*WHAT THIS EXERCISE ASKS:*
[a] In the passage on the Deauville summit, reproduce the stretch that begins at the words "The Deauville summit" and stops after "of allied voting.", replacing "Deauville summit" with "Deauville meeting".
[b] Translate this sentence from the passage on the Deauville summit into Spanish: "Would they again come together to damage U.S. global leadership in a new balance of power?"

*PAGE TEXT:*
-.-.-

In the run-up to the summit of German Chancellor Angela Merkel, French President Nicolas Sarkozy and President Dmitry Medvedev in the French coastal town of Deauville last week, there were expressions of concern in the U.S. media over the prospect that the three leaders would be discussing the structure of European security, leaving the United States on the sidelines. These were the three nations that had colluded to frustrate the United States before its invasion of Iraq in 2003 by denying it United Nations Security Council approval. Would they again come together to damage U.S. global leadership in a new balance of power?
Washington’s specific concerns arose from Merkel’s interest in bringing Russia regularly into the midst of European Union policymaking by creating a new entity called the EU-
Russia Political and Security Committee. When implemented, the idea may effectively remove the United States from a major dimension of intra-
European relations.
The Deauville summit was feared all the more because it was scheduled just before the long-awaited NATO summit in Lisbon where the alliance is to decide a new strategy for the 21st century and could upset the calculus of allied voting.

-.-.-

*INFORMATION SHOWN:*
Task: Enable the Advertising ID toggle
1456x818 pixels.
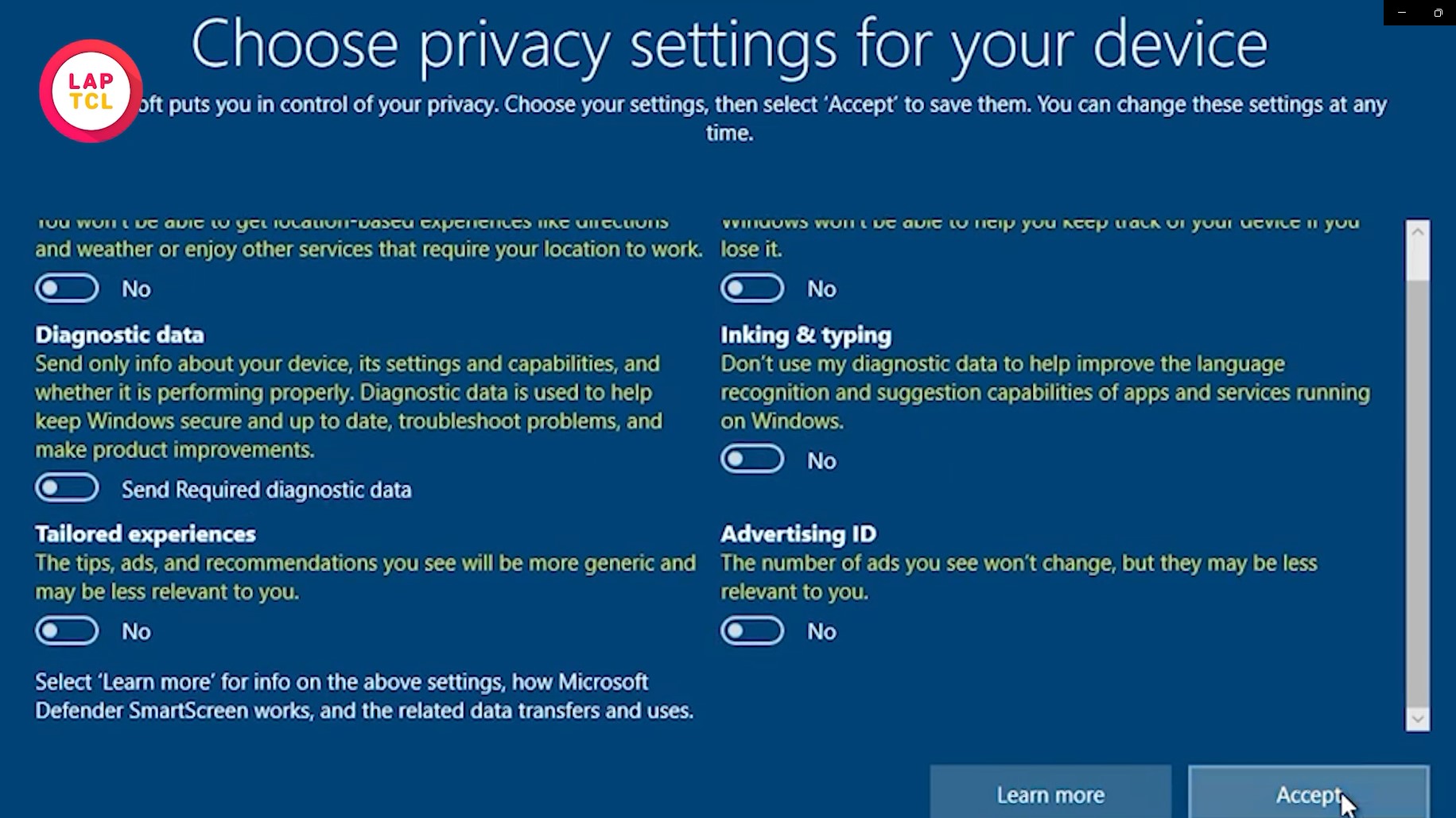Action: pyautogui.click(x=752, y=631)
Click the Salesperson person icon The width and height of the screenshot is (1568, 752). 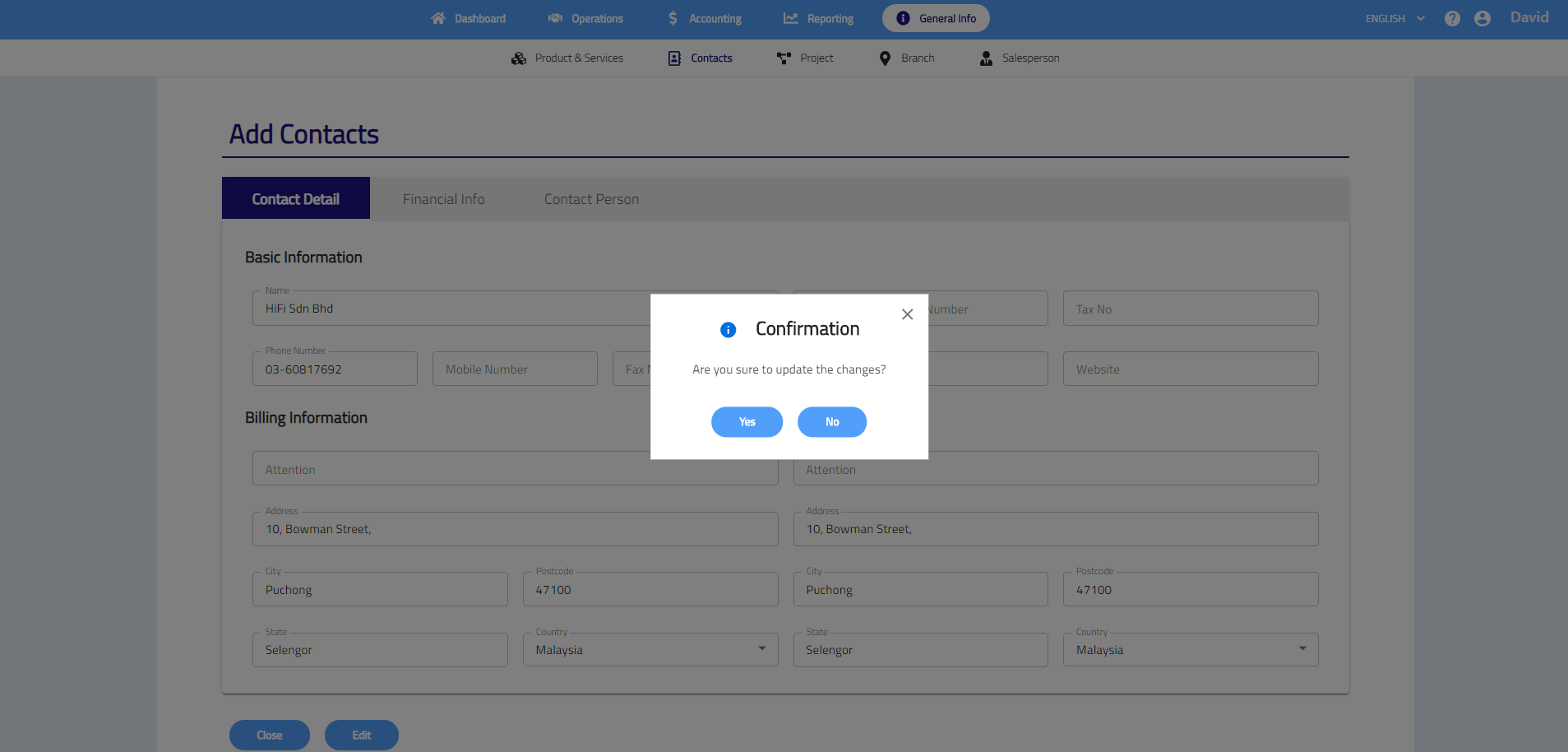tap(985, 58)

-.-.-

*SOLVED PROBLEMS:*
[a]
The Deauville meeting was feared all the more because it was scheduled just before the long-awaited NATO summit in Lisbon where the alliance is to decide a new strategy for the 21st century and could upset the calculus of allied voting.

[b] ¿Volverían a unirse para perjudicar el liderazgo global de Estados Unidos en un nuevo equilibrio de poder?